§ **Kutipan Pilihan**:
<<<<

6. Ketika perembukan di hotel Kyriad tersebut mengalami deadlock antara pihak pemerintah, aparat dan panitia, massa dari FPI yang cukup emosional dan aswaja tiba-tiba dengan mudah masuk ke dalam tempat perembukan berlangsung dan membuat kegaduhan hingga mengancam panitia dengan berteriak di depan seluruh peserta rapat dengan ucapan-ucapan yang intimidatif, di antaranya mengancam untuk “koh taku”, (potong leher, yakni bunuh) panitia. Dan akhirnya, karena kondisi sudah serba tak kondusif kami panitia mengambil sikap untuk mengakhiri perembukan.

7. Karena perembukan berujung deadlock, kami panitia yang ikut berembuk segera menuju Masjid Al-Fitrah, dan menyampaikan kepada pihak BKM Masjid tentang segala risiko kericuhan yang mungkin terjadi saat kajian, berdasarkan apa yang disampaikan oleh pihak aparat sebelumnya pada saat perembukan. Namun pengurus BKM Masjid Al-Fitrah telah menyatakan untuk siap bertanggungjawab atas berlangsungnya kajian, maka kajian di Masjid Al-Fitrah akhirnya tetap berlangsung.

8. Hingga akhirnya, datang puluhan massa membuat ricuh. Melempari dan menghardik jamaah wanita dan anak-anak dengan sandal dan helm, hingga menorobos dan merusak sebagian fasilitas masjid, merusak motor-motor, serta memukuli dan mengeroyoki jamaah kajian. Pada saat itu dari pihak jamaah dan panitia bertahan untuk melakukan pembelaan diri dan melindungi keluarga mereka. Hanya saja karena instruksi dari pihak pengurus masjid dan kepolisian yang mengkhawatirkan korban jiwa, maka kami dari panitia, Ustadz Firanda dan jamaah memutuskan mengalah.

>>>>

§ **Data Tercatat**:
<<<<

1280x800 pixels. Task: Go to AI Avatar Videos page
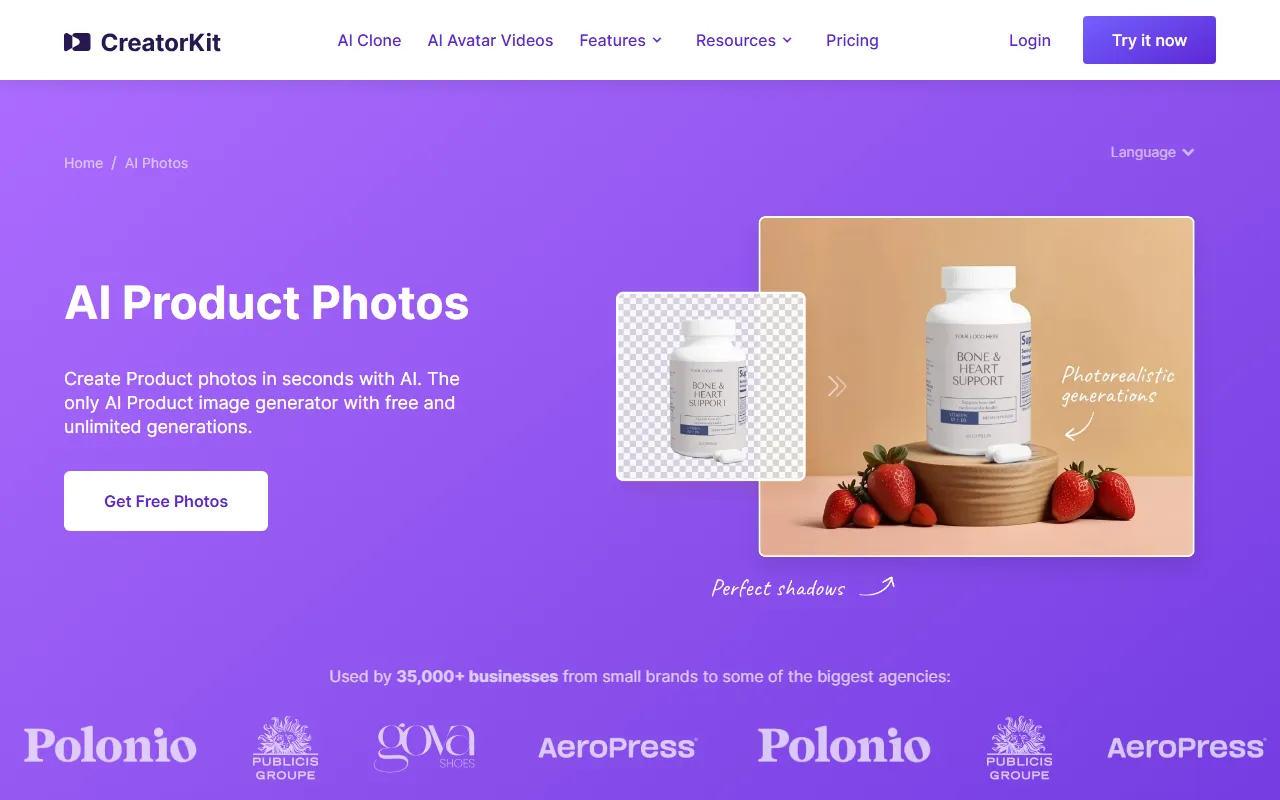(x=490, y=40)
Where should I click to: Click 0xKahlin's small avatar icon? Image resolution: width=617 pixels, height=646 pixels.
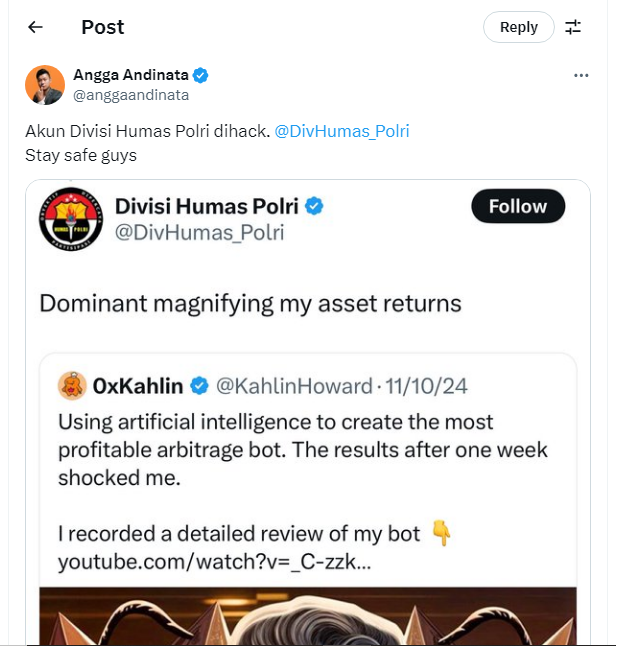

>>>>

§ **Tindakan yang Diperlukan**:
A. Tuliskan kembali bagian kutipan tentang kericuhan kajian di Masjid Al-Fitrah, mulai dari "8. Hingga akhirnya, datang" dan berakhir pada "jamaah memutuskan mengalah.".
B. Dalam kutipan tentang kericuhan kajian di Masjid Al-Fitrah, pihak mana yang menyatakan siap bertanggung jawab atas berlangsungnya kajian?
C. Sambung kutipan tentang kericuhan kajian di Masjid Al-Fitrah dengan bagian berikutnya setelah kalimat terakhirnya.
Data di atas adalah bahan tersendiri yang terpisah dari kutipan.

§ **Jawaban Setiap Tugas**:
A.
8. Hingga akhirnya, datang puluhan massa membuat ricuh. Melempari dan menghardik jamaah wanita dan anak-anak dengan sandal dan helm, hingga menorobos dan merusak sebagian fasilitas masjid, merusak motor-motor, serta memukuli dan mengeroyoki jamaah kajian. Pada saat itu dari pihak jamaah dan panitia bertahan untuk melakukan pembelaan diri dan melindungi keluarga mereka. Hanya saja karena instruksi dari pihak pengurus masjid dan kepolisian yang mengkhawatirkan korban jiwa, maka kami dari panitia, Ustadz Firanda dan jamaah memutuskan mengalah.

B. Pengurus BKM Masjid Al-Fitrah.

C.
9. Selama peristiwa itu berlangsung pihak panitia, para ustadz lokal dan terkhusus Ustadz Firanda meminta para jama’ah untuk tetap sabar. Tidak ada sedikitpun perintah untuk membalas para penyerang sebagai sikap menjaga darah kaum muslimin.

10. Sesungguhnya, sampai saat ini kami masih kurang dapat mengerti, bagaimana mungkin puluhan massa saja yang secara jelas sudah merencanakan menyerang kajian (bukti ada pada video ucapan tokoh mereka di bandara) jika tetap diadakan dapat dengan mudah membuat kericuhan dan menerobos masuk ke masjid dengan leluasa serta mengusai mic mesjid. Sedangkan dahulu, ratusan bahkan ribuan massa yang beraksi untuk menolak keberadaan salafiyyin tidak berakhir dengan bentrokan fisik. Dengan izin Allah.

11. Dan akhirnya, setelah kejadian rusuh yang menyebabkan korban-korban luka dan penghinaan terhadap keagungan Rumah Allah, perwakilan panitia segera dipanggil malam itu juga oleh Kepolisian untuk diinterogasi (dengan membuat laporan Berita Acara Introgasi). Hingga saat ini kami belum tahu apakah ada dari pihak pembuat rusuh yang dipanggil oleh pihak kepolisian. Kita sangat berharap, pihak kepolisian bisa memanggil para perusuh berserta dalangnya. Ada banyak bukti rekaman yang dapat dijadikan bukti, mulai dari provokasi dan aksi, dengan menampilkan tiap person yang sesungguhnya sudah atau dapat kita kenal dengan baik.

12. Sekitar pukul 5.00 WIB subuh (pemeriksaan di mulai dari pukul 12 malam) pada hari Jum`at, 14 Juni 2019, polisi mengharuskan panitia untuk memulangkan segera Ustadz Firanda subuh itu juga. dan meminta panitia menunjukkan tempat menginap Ustadz Firanda guna menjemput langsung beliau untuk dipulangkan.

13. Panitia dengan segala keterpaksaan akhirnya menunjukkan dan membawa pihak polisi menuju tempat penginapan Ustadz Firanda, dan setelah berbincang beberapa saat di rumah penginapan tersebut, Ustadz Firanda digiring langsung ke Bandara disertai oleh panitia, dan akhirnya dipulangkan.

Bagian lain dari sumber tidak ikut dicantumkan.